Curious Questions: Why does Kew Gardens have a giant pagoda?
The Pagoda at Kew Gardens, designed by Sir William Chambers, is one of the most famous, yet most incongruous landmarks at one of the world's most famous gardens. So why is it there? Jack Watkins explains.


Kew Gardens has a multi-layered history. Its varied roles as a royal retreat, landscaped park, exotic plant collection, international botanical institution and place of public education, relaxation and enjoyment of floral and arboreal splendour, have involved a succession of important names.
To cite William Kent, William Aiton, Sir Joseph Banks, Decimus Burton, Richard Turner and Sir William Hooker barely scratches the surface. However, in the 300th year of his birth, it’s fitting to remember Sir William Chambers (1723–96), the creator of the great Pagoda and a major figure in the ornamentation of the estate in the years before the Royal Botanical Gardens opened to the public in 1841.
Towards the end of his life, Frederick, Prince of Wales, had established a plant collection at Kew, but, after his sudden death in 1751, it was his widow, the Dowager Princess Augusta of Saxe-Gotha-Altenburg, advised by the 3rd Earl of Bute, who extended the gardens. The Anglo-Swede Chambers (he was made a Knight of the Polar Star by the King of Sweden in 1771, after which he was allowed to assume the title of an English knight) entered the royal employment in 1757, doubling up as the Dowager Princess’s official architect and architectural tutor to the Prince of Wales (the future George III).

GIVEN INSTRUCTION A:
Answer these questions on the Kew pagoda article:
(i) Who designed the Pagoda at Kew Gardens?
(ii) In what year did the Royal Botanical Gardens open to the public?
(iii) In what year did Chambers enter the royal employment?

Pointing records for text and elements:
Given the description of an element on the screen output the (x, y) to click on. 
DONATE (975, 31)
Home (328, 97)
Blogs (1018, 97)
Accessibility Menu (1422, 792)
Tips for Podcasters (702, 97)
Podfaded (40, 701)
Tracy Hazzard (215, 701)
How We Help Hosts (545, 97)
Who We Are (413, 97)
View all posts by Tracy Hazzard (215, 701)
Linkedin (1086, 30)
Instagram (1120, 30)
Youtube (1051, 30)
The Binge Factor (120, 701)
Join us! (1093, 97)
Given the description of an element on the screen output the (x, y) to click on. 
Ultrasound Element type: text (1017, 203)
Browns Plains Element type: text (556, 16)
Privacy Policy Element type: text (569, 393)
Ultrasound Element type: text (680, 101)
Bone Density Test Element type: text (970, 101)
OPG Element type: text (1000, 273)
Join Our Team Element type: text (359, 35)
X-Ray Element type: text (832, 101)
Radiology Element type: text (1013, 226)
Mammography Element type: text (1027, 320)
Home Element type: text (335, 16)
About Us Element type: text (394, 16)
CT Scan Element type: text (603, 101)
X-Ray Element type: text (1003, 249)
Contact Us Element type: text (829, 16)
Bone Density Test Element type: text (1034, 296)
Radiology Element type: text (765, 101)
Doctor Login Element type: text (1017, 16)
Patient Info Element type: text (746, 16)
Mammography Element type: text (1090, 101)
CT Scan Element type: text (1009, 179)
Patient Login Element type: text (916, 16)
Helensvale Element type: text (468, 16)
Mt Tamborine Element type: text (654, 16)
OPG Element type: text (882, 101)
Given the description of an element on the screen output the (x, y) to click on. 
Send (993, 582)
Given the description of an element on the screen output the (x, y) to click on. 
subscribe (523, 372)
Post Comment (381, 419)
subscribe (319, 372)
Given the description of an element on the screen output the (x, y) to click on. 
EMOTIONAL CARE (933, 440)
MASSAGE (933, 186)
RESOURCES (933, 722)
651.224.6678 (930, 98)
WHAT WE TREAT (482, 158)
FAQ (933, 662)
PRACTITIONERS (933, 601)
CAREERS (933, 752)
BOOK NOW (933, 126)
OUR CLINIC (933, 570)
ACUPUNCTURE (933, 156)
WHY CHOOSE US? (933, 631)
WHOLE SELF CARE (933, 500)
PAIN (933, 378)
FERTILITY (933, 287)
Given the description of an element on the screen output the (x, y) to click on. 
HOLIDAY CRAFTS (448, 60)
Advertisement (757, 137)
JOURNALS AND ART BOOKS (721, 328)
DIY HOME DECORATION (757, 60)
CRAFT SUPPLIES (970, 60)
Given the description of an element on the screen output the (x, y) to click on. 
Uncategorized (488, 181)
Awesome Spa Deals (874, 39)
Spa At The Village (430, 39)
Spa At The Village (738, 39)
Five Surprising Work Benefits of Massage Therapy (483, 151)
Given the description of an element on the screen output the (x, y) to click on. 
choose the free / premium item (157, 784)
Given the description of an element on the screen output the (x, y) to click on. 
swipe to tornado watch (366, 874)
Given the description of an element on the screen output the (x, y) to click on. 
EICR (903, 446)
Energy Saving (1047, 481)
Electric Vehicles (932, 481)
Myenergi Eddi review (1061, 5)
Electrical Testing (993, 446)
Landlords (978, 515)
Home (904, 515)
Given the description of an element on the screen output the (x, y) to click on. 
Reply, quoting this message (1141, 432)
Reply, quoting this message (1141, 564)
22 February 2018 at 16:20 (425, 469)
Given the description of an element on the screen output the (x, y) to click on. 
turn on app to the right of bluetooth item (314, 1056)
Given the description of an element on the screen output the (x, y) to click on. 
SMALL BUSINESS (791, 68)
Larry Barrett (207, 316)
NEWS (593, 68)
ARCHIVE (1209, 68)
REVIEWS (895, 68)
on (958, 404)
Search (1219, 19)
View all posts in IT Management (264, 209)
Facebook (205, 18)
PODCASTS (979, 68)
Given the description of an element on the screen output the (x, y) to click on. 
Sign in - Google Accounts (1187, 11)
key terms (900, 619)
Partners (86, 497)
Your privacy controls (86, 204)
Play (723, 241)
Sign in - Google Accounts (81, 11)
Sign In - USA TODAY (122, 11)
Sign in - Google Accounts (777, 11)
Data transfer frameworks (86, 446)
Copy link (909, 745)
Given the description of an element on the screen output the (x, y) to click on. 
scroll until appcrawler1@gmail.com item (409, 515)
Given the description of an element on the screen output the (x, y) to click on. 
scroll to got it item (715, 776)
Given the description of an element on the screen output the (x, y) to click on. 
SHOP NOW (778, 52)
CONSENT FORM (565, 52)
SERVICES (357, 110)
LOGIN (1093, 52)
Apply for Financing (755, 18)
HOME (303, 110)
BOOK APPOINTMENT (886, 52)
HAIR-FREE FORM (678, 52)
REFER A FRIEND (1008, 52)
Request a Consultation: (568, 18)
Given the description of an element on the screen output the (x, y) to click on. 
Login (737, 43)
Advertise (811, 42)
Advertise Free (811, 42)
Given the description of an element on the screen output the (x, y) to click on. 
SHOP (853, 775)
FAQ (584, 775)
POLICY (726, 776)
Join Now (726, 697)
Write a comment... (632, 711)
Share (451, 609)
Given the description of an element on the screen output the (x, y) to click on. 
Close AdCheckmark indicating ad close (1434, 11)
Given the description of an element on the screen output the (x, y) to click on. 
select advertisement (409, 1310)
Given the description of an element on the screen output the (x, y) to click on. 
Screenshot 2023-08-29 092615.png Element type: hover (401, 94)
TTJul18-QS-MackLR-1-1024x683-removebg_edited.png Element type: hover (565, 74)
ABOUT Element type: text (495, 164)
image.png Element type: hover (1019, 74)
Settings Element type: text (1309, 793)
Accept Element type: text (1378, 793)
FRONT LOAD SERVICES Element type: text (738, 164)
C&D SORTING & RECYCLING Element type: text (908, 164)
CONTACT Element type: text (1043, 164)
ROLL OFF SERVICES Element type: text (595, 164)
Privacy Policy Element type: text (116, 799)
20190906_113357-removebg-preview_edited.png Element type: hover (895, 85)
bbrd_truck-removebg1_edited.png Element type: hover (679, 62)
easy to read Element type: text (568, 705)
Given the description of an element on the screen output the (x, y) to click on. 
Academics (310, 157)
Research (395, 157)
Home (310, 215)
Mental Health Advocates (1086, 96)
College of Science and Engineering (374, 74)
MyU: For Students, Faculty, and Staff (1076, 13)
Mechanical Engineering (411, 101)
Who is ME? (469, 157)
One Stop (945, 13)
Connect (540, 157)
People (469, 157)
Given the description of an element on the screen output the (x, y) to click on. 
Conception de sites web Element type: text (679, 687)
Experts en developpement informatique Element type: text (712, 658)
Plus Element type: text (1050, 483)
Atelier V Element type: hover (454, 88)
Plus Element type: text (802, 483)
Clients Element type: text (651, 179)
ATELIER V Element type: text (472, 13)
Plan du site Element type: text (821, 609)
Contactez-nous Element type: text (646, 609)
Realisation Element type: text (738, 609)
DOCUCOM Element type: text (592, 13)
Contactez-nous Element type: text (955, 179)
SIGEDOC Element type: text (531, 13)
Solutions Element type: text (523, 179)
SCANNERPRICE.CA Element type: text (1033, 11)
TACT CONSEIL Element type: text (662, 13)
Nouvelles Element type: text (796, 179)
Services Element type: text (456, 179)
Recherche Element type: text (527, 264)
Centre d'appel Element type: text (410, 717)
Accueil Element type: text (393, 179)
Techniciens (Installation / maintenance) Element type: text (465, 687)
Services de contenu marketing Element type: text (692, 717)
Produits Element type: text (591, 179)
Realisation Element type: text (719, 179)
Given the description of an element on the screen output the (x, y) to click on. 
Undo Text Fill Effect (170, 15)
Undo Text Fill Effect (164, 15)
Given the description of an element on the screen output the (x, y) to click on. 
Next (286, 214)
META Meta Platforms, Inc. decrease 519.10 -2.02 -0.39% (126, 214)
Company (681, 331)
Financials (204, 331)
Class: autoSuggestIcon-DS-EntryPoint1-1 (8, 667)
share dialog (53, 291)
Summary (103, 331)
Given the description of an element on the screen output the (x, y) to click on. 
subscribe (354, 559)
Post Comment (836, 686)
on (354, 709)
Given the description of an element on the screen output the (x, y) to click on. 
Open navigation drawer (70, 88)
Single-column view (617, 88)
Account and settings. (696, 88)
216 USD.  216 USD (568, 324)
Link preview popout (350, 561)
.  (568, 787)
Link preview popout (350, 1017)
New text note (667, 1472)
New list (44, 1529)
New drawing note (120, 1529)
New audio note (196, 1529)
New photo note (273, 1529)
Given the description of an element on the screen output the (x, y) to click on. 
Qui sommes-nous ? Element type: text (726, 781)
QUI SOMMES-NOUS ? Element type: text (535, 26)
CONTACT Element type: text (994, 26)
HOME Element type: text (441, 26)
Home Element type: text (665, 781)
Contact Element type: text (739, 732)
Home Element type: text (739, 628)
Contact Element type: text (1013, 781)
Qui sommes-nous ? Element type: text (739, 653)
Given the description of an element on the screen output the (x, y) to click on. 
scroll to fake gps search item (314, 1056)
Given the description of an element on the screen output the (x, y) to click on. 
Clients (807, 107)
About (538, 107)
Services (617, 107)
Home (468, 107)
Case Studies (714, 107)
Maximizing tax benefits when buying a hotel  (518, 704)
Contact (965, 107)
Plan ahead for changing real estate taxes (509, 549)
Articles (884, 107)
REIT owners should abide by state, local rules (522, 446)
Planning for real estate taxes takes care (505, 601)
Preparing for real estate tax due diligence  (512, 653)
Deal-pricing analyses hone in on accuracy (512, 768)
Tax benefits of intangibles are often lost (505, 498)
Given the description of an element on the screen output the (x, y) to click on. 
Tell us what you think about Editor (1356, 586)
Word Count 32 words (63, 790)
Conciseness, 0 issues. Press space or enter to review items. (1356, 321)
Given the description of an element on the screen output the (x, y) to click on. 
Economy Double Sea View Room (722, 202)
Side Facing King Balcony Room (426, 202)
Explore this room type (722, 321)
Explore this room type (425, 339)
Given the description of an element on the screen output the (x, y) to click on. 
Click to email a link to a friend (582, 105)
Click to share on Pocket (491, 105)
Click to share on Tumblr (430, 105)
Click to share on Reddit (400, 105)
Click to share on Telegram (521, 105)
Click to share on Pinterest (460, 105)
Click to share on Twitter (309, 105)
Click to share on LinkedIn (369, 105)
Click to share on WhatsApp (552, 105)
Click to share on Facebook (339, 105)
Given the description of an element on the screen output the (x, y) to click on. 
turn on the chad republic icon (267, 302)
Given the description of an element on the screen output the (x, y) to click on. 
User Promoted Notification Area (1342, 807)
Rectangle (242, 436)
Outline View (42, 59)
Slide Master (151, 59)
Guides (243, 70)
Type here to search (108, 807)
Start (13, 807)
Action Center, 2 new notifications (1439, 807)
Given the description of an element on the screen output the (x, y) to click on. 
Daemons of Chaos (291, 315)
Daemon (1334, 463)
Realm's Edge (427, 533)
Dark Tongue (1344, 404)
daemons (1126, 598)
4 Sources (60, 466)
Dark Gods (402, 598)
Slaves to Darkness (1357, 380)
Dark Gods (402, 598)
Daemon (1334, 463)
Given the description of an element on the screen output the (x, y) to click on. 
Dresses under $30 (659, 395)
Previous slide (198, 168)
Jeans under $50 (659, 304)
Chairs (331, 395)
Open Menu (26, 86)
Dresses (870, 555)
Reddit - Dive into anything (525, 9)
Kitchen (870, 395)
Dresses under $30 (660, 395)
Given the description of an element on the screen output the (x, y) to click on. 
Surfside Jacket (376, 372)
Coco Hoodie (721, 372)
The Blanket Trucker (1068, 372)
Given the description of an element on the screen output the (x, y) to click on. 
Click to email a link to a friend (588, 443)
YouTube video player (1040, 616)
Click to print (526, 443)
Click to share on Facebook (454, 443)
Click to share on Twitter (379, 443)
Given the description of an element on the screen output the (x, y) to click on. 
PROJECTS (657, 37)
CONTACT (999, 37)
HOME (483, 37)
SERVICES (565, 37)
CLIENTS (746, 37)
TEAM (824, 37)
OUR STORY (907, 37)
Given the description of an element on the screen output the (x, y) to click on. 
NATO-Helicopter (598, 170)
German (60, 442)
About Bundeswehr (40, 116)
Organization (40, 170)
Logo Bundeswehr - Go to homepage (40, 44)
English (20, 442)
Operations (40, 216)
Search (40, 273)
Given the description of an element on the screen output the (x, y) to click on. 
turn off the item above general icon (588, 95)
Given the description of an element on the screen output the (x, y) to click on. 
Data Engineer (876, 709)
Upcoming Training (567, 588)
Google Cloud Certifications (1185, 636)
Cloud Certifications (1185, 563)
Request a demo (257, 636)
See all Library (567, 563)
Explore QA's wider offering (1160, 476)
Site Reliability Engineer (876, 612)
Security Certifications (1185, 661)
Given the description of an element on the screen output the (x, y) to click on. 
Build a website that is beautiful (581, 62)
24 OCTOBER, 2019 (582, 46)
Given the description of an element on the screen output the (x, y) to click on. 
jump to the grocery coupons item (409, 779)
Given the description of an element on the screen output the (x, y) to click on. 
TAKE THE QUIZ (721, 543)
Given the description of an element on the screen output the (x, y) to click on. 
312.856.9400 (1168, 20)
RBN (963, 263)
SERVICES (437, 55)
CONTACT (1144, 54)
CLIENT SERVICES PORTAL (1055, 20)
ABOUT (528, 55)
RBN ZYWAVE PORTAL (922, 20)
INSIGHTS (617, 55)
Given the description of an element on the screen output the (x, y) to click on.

GIVEN INSTRUCTION B: Please rewrite the records from their first line through the line that contains "Helensvale Element type: text (468, 16)", replacing "Element type" with "Item type" and leaving everything else unchanged. Return only those lines.

RESULT A:
(i) Sir William Chambers
(ii) 1841
(iii) 1757

RESULT B:
Given the description of an element on the screen output the (x, y) to click on. 
DONATE (975, 31)
Home (328, 97)
Blogs (1018, 97)
Accessibility Menu (1422, 792)
Tips for Podcasters (702, 97)
Podfaded (40, 701)
Tracy Hazzard (215, 701)
How We Help Hosts (545, 97)
Who We Are (413, 97)
View all posts by Tracy Hazzard (215, 701)
Linkedin (1086, 30)
Instagram (1120, 30)
Youtube (1051, 30)
The Binge Factor (120, 701)
Join us! (1093, 97)
Given the description of an element on the screen output the (x, y) to click on. 
Ultrasound Item type: text (1017, 203)
Browns Plains Item type: text (556, 16)
Privacy Policy Item type: text (569, 393)
Ultrasound Item type: text (680, 101)
Bone Density Test Item type: text (970, 101)
OPG Item type: text (1000, 273)
Join Our Team Item type: text (359, 35)
X-Ray Item type: text (832, 101)
Radiology Item type: text (1013, 226)
Mammography Item type: text (1027, 320)
Home Item type: text (335, 16)
About Us Item type: text (394, 16)
CT Scan Item type: text (603, 101)
X-Ray Item type: text (1003, 249)
Contact Us Item type: text (829, 16)
Bone Density Test Item type: text (1034, 296)
Radiology Item type: text (765, 101)
Doctor Login Item type: text (1017, 16)
Patient Info Item type: text (746, 16)
Mammography Item type: text (1090, 101)
CT Scan Item type: text (1009, 179)
Patient Login Item type: text (916, 16)
Helensvale Item type: text (468, 16)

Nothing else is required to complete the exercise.